I seem to be doing a lot of this lately. And it usually ends up with me standing in the rain, with "The Lonely Man Theme" playing in the background. Well, not really, but it's certainly the theme I hear in my head:
So moving on from the slight possibility that I'm the only person I know who has different theme music for different moments in their life, I seem to find myself in a pressing predicament. I find myself playing what could be argued to be a "long game" professionally. My instinct tells me to be rational. Luckily, work is one of the few places I am actually rational. It will move likely be a test of my patience and temperament. Fingers crossed my rational side wins out.
What I am realising now is that I have no time for rationality when it comes to myself personally. I feel that I lack in certain areas, so to compensate, I set impossibly high standards that I expect myself to reach, and with that have the knowledge that I can at least hold that up next to me. It scares me the amount of pressure I put myself under. Certain things have to be just so. Perfect even.
I recall a friend from school explaining her theory on perfection: her point was that perfection was brought forth from imperfection. If everything was perfect, it would be imperfect. It made for an interesting thought.

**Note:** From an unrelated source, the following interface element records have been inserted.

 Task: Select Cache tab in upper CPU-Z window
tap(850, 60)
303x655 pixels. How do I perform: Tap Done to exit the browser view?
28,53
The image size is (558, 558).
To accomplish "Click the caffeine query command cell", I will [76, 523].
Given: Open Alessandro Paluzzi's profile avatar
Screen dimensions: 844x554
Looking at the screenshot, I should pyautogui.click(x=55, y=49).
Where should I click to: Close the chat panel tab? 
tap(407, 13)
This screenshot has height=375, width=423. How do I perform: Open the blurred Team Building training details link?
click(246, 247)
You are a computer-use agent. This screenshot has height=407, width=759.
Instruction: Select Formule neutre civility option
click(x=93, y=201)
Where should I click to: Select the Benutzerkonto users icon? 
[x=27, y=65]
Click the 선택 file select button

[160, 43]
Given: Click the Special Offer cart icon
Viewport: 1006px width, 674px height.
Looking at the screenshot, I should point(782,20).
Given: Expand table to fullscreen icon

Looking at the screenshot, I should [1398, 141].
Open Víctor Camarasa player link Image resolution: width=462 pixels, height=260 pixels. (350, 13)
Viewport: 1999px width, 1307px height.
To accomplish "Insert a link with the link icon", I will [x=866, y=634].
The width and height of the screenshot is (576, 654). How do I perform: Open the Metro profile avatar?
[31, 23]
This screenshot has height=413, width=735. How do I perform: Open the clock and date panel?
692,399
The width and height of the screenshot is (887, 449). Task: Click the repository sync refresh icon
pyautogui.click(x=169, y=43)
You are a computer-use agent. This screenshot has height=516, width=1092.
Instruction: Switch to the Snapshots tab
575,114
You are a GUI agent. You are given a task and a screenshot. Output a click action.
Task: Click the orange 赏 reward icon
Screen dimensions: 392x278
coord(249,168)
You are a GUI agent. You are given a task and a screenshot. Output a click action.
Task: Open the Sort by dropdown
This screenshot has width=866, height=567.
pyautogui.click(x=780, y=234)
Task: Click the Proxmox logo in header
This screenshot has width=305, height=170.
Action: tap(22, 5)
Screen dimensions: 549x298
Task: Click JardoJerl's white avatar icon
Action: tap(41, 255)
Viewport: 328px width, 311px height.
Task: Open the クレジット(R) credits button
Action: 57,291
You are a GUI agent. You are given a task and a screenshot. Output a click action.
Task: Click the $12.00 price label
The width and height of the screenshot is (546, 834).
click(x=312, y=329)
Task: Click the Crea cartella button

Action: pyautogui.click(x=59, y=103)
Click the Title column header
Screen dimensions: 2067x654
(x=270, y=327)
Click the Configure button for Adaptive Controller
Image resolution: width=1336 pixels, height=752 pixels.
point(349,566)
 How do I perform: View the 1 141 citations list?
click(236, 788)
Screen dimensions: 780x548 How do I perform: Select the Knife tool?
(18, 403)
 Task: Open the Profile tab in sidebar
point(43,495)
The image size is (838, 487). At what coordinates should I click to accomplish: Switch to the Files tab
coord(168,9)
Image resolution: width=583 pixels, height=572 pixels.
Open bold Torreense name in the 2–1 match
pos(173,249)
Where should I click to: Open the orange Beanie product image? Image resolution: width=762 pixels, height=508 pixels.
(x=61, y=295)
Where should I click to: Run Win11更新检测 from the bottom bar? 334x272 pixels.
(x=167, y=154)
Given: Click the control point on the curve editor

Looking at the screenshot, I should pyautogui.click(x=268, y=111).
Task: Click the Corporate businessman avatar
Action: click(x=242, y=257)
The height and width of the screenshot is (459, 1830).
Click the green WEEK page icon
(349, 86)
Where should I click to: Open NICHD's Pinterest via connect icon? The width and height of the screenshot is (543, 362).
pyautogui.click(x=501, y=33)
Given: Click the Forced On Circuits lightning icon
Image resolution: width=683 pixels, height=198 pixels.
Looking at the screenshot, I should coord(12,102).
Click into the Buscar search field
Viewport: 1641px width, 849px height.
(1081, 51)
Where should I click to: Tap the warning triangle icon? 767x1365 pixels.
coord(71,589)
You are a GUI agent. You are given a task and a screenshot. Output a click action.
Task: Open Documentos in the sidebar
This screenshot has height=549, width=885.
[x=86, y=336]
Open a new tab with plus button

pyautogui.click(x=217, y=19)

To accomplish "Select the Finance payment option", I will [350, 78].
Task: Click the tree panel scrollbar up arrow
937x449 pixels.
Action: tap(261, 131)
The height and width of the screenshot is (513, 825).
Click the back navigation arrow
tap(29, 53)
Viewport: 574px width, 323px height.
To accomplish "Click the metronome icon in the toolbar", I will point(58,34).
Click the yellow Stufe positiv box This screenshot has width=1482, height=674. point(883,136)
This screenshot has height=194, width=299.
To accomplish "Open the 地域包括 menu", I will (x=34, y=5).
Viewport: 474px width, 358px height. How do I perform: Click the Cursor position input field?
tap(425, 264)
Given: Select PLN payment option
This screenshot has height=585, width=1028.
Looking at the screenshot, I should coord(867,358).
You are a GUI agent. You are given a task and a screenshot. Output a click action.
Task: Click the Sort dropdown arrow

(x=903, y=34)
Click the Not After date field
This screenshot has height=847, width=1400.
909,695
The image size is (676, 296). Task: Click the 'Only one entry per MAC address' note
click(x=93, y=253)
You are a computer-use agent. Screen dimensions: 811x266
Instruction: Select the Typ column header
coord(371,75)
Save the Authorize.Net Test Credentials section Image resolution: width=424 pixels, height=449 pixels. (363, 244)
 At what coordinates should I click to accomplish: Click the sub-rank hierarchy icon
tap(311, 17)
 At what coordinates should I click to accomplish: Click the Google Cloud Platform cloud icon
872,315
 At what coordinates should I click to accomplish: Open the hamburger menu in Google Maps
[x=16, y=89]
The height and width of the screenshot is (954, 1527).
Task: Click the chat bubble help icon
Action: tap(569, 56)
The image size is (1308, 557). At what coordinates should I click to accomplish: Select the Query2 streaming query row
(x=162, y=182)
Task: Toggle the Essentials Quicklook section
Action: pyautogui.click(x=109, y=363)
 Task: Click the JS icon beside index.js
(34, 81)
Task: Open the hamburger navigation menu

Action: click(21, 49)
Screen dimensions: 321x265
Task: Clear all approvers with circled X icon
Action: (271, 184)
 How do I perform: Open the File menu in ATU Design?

This is my friend Eimear and I. :) She was over for a few days. I miss her lots. We might not speak every day any more, but when we do, it's fantastic.
Small side track over.
What I know about myself and over playing my hand, is I tend to do it when I'm happy, I don't think it through and it blows up in my face. I think that there is nothing wrong in what I am doing or saying, when I really haven't given the situation my full attention. And then it's over, and I'm in the metaphorical street in the rain.